▶ **Recorded data**
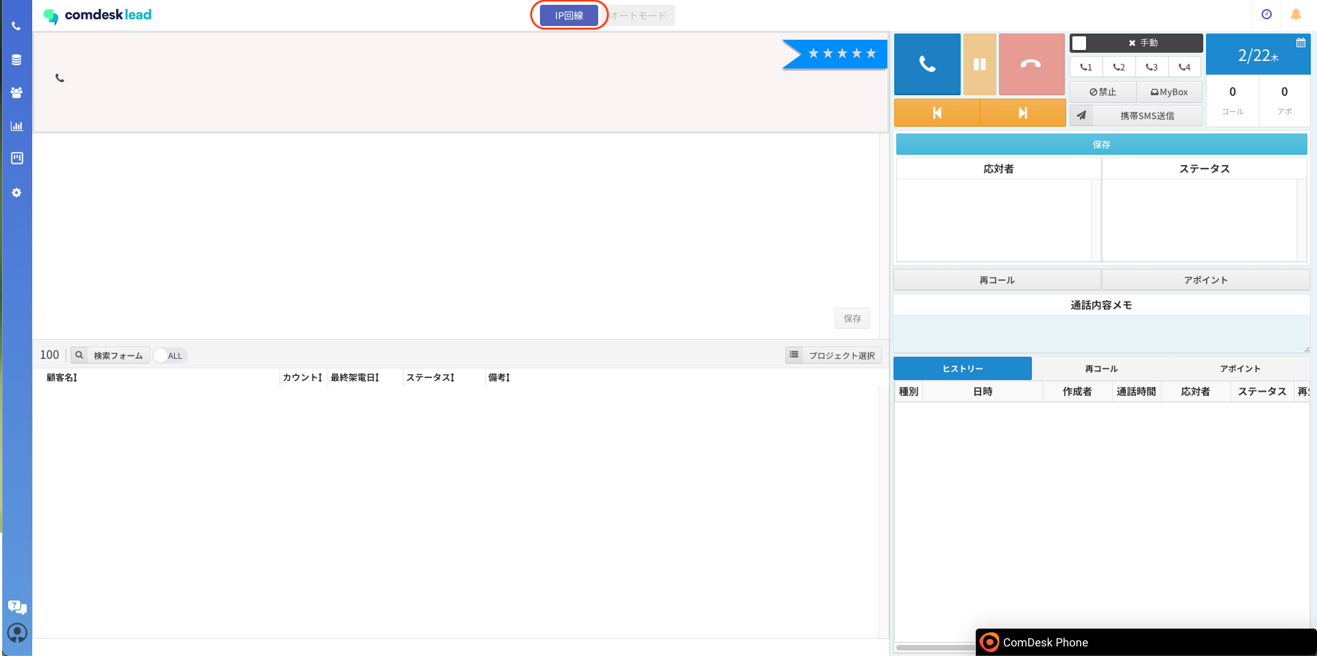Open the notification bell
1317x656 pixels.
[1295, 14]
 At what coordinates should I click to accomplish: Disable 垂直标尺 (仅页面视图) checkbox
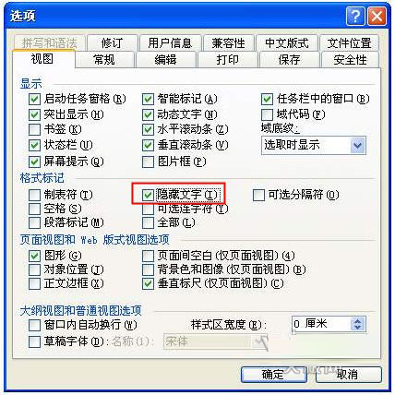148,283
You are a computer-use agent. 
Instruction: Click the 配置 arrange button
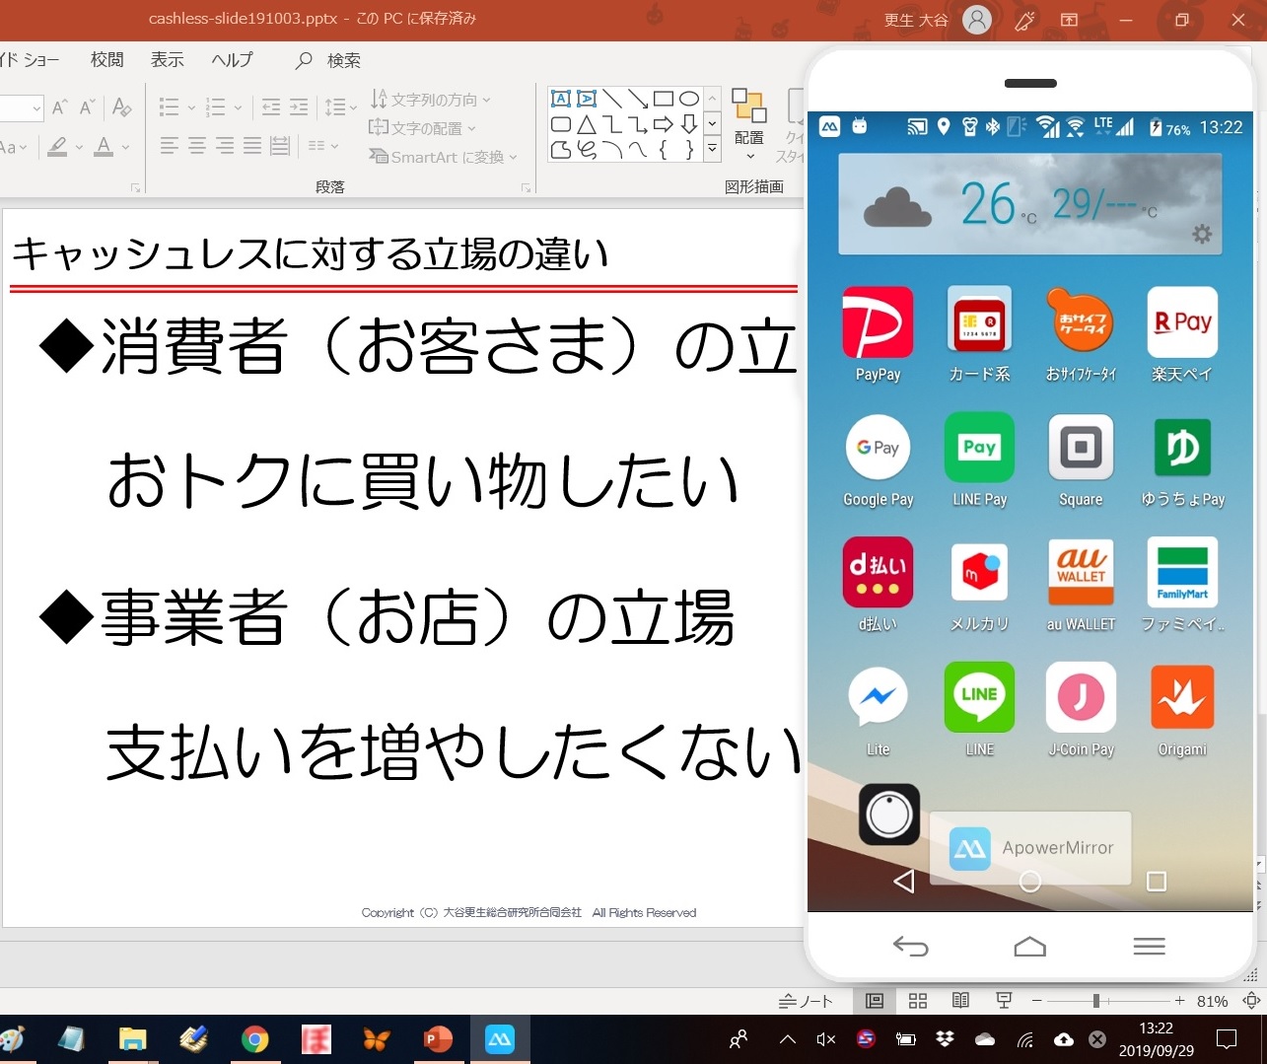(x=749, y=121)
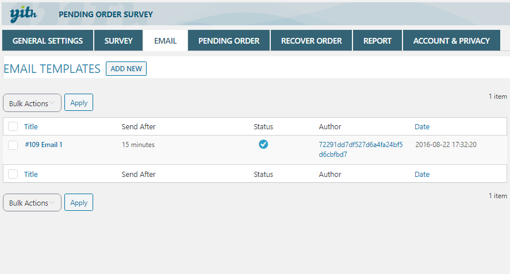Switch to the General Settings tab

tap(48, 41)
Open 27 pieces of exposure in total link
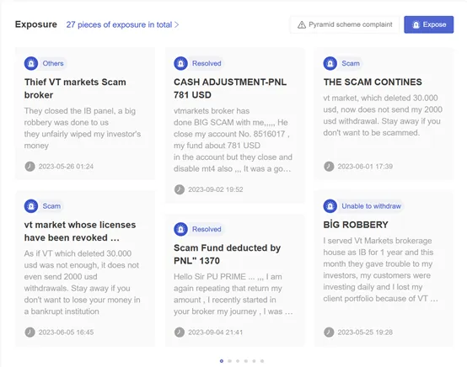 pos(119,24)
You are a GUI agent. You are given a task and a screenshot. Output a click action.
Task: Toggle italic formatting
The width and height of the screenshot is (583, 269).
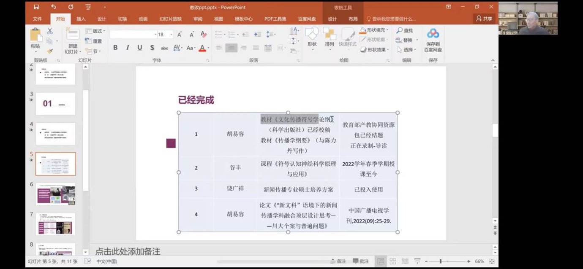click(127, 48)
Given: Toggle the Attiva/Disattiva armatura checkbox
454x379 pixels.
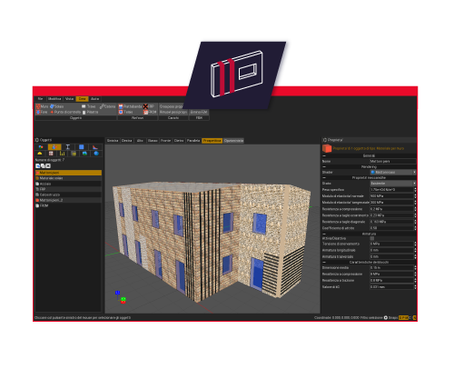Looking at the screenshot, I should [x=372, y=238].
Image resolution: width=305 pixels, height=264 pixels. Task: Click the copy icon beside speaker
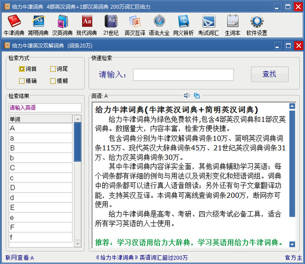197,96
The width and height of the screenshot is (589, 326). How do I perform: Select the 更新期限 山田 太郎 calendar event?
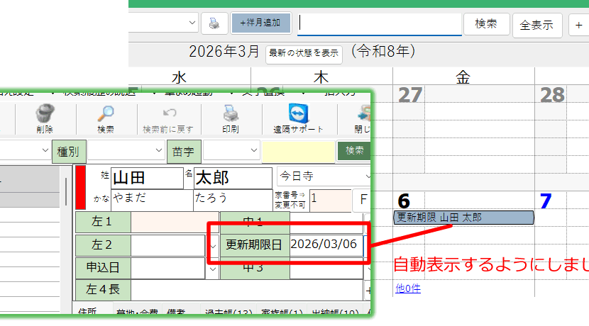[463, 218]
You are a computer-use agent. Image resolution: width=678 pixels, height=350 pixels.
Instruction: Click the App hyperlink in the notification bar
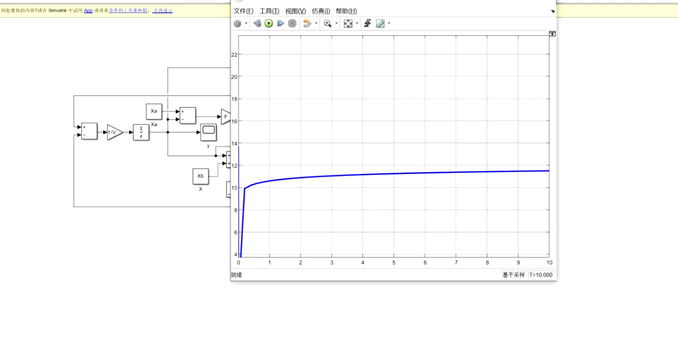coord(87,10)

▶ **Problem to work on**
For this exercise, reproduce the data above exactly from the line containing "The width and height of the screenshot is (589, 326)." through its final line, both ends included, with no pictures in the copy.

▶ **The answer**
The width and height of the screenshot is (589, 326). How do I perform: Select the 更新期限 山田 太郎 calendar event?
[463, 218]
You are a computer-use agent. Image resolution: width=678 pixels, height=350 pixels.
Instruction: Click the App hyperlink in the notification bar
coord(87,10)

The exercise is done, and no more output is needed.